DUBLIN: A surge in new construction jobs reached near record levels in Ireland last month, new figures indicate. The number of firms reporting workforce expansions (27pc) in the latest Ulster Bank Construction Purchasing Managers’ Index was second highest recorded since the monthly survey was first run over 16 years ago. The PMI noted that activity in the Irish construction sector continued to rise sharply in January. This was prompted by an increase in new orders. On the price front, the rate of input cost inflation quickened to the sharpest since February 2007. The PMI provides a seasonally adjusted index that tracks changes in total construction activity.
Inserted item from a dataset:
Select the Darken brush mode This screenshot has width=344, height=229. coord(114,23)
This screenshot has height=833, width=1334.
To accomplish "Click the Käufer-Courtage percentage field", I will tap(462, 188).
Simon Barry, Chief Economist Republic of Ireland at Ulster Bank, said: “Irish construction activity continues to grow at a healthy pace according to the latest results of the Ulster Bank Construction PMI. “The headline PMI index remained comfortably in expansion territory in January, albeit that the pace of growth eased for the third month running consistent with a modest loss of momentum early in 2017 after a robust end to last year. “Very encouragingly, residential activity remains a particular bright spot with housing activity continuing to rise at a rapid pace, while commercial activity also very much remains in expansion mode, though the pace of growth has eased in recent months. “Civil engineering continues to lag behind the other sectors, with respondents reporting a third consecutive monthly decline in activity.
“Respondents continue to judge the Irish construction outlook to be very favourable. Confidence about future activity prospects remained strongly positive in January amid further solid gains in new orders, despite some easing in the rate of increase. “Indeed, buoyed by the ongoing increase in work volumes, last month saw a substantial and accelerated rise in staffing levels with the rate of job creation picking up to its second-fastest in the survey’s 16-and-a-half year history. “One note of caution stems from further evidence of building cost pressures with the rate of input cost inflation picking up to its quickest in almost 10 years. “Respondents reported higher prices for oil-related products and for items sourced from UK suppliers, the latter effect consistent with growing signs of Brexit-related price and costs increases in the UK economy.”